Daniel Scioli est en tête des sondages. Il bénéficie de la popularité de ses prédécesseurs même s’il représente la composante la plus libérale et la plus favorable au secteur privé et au libre-échange au sein de l’alliance kirchneriste. Nestor et Cristina Kirchner sont les dirigeants les plus populaires dans le pays depuis le retour de la démocratie en 1983. Mais il faut garder un peu de prudence. Les sondages multiplient les erreurs dans de nombreuses élections dans le monde. Ils n’ont d’ailleurs pas été fiables lors des primaires argentines du mois de juillet dernier. Les derniers réalisés indiquent une victoire de Daniel Scioli dès le premier tour avec plus de 40% d’intention de vote au premier tour et les dix points d’avance nécessaires sur son second, Mauricio Macri. Il faut savoir que les règles électorales sont très spécifiques en Argentine – ce sont 32 millions d’électeurs qui vont voter ce dimanche 25 octobre – puisque le candidat qui arriverait en tête avec 45% serait directement élu président. Il pourrait également être élu dès ce premier tour s’il atteignait 40% des voix avec dix points d’avance sur son second. Le second tour intervient si l’on n’est pas dans ces deux cas de figure.
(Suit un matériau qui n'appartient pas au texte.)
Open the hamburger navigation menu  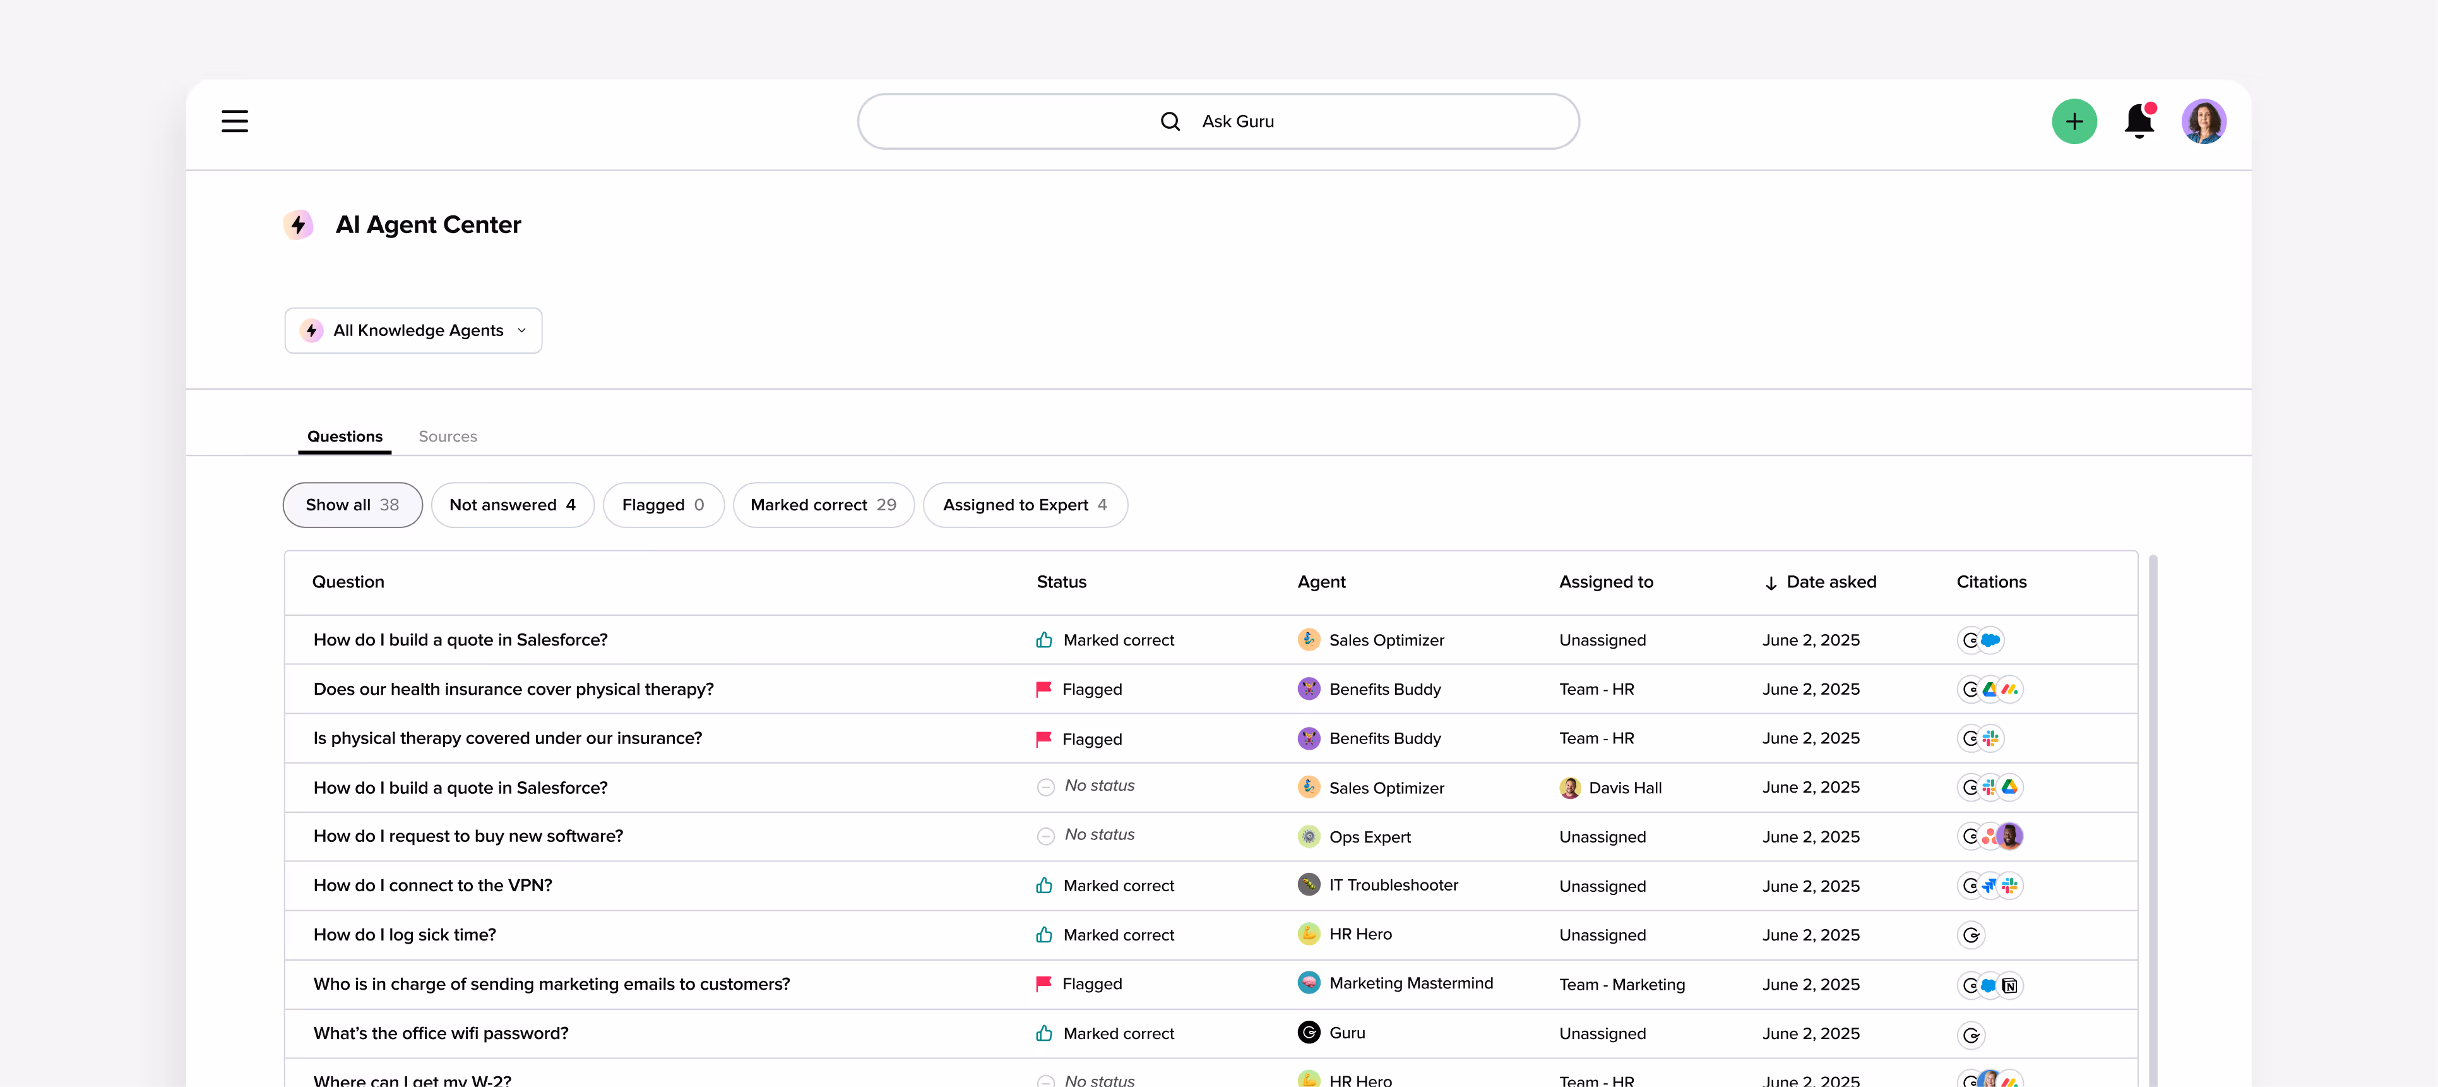[235, 121]
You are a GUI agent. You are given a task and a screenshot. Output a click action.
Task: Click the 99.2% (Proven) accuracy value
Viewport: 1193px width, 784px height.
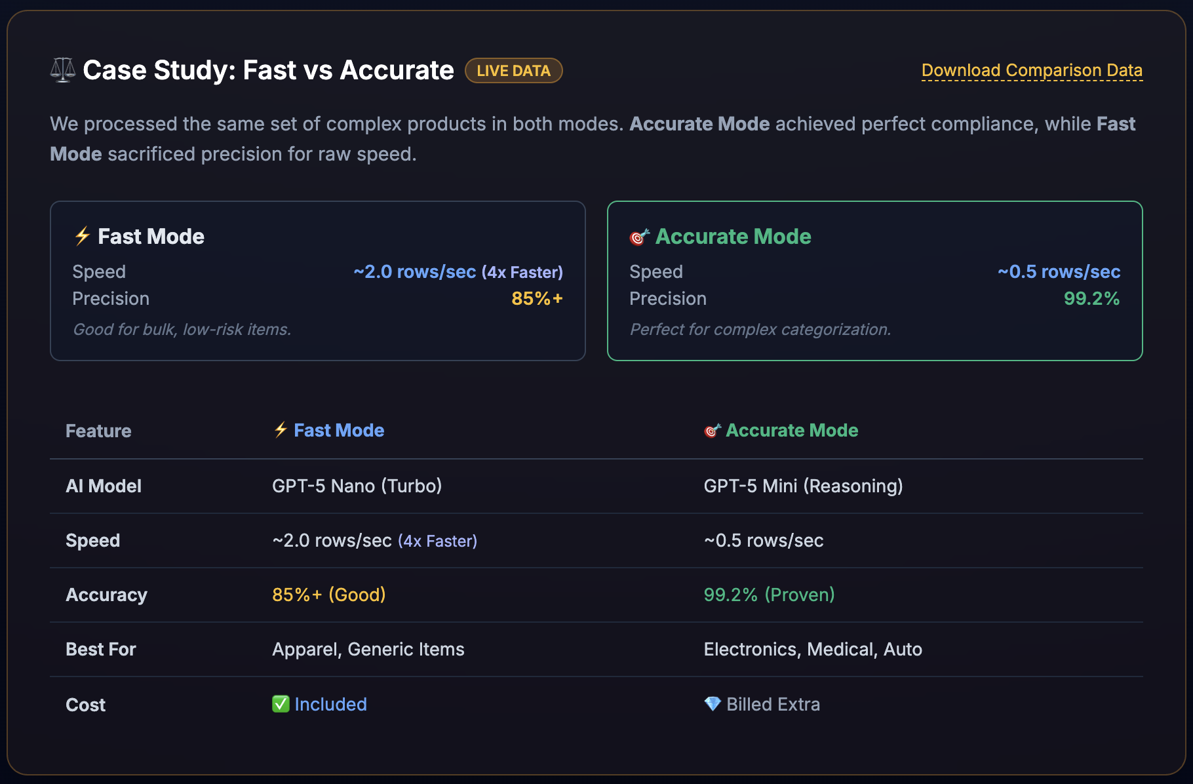769,595
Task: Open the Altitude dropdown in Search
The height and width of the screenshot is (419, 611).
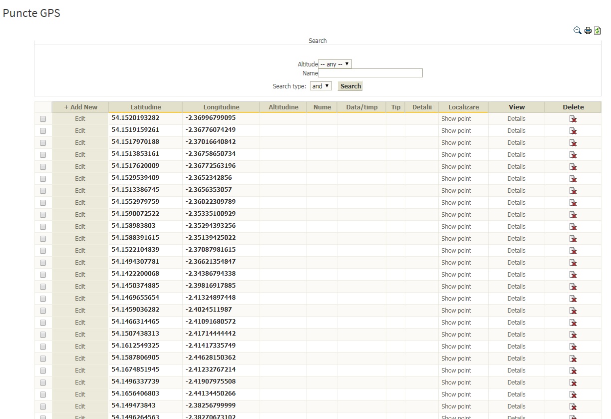Action: pos(335,64)
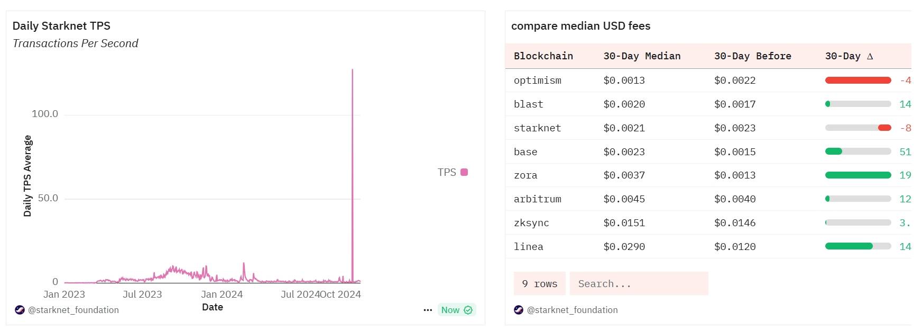Click the green checkmark refresh icon next to Now
The height and width of the screenshot is (330, 922).
pos(468,310)
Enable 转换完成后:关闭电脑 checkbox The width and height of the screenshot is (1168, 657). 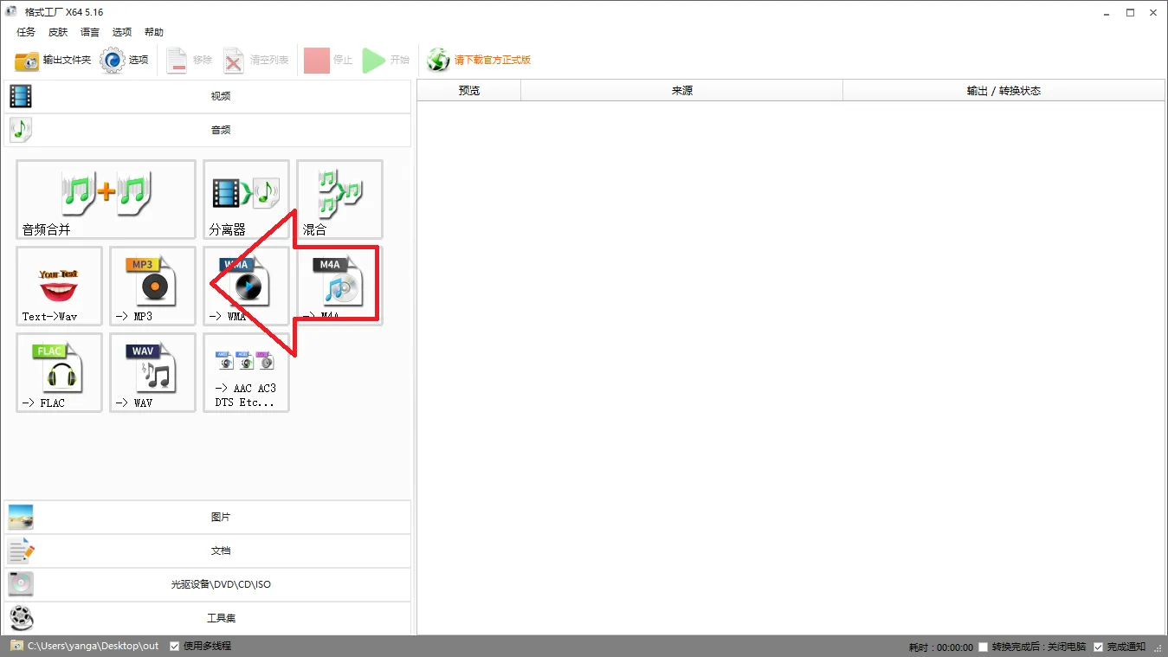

Daniel Scioli serait ainsi plutôt bien positionné pour remporter le premier tour de l’élection. Si ce n’était pas le cas, il pourrait y avoir un second tour le 22 novembre, dans lequel ses opposants pourraient s’allier de manière circonstancielle afin d’empêcher la victoire du camp péroniste. C’est un scénario qui n’est aujourd’hui pas des plus probables. Par ailleurs, au-delà de l’élection d’un nouveau président, les Argentins rénoveront la moitié de la Chambre des députés et un tiers du Sénat.
Si les enjeux sont importants pour l’Argentine, le sont-ils également sur la scène internationale ? Que représente l’Argentine aujourd’hui ?
L’Argentine est aujourd’hui la 3ème puissance économique et démographique sud-américaine après le Brésil et la Colombie. Elle est la 4ème au niveau latino-américain si l’on inclut le Mexique. C’est l’une des économies motrices du Marché commun du Sud (MERCOSUR), le principal bloc d’intégration sud-américain. Au niveau diplomatique, c’est un pays qui a une tradition de rayonnement et un poids très important dans la région. Les enjeux des élections en Argentine ont à voir avec la continuité du cycle politique latino-américain qui voit depuis le début des années 2000 une majorité de gouvernements qualifiés de progressistes, en tous cas en rupture partielle avec le néolibéralisme et l’hégémonie nord-américaine dans les affaires géopolitiques de la région. Selon le résultat, il y aura soit l’expression d’une continuité de cette trajectoire qui connaît aujourd’hui de nouveaux défis, soit celle d’un réalignement progressif plus marqué vers Washington et les courants dominants du libre-échange mondial. Si Daniel Scioli était élu, il faudra suivre ses choix en la matière.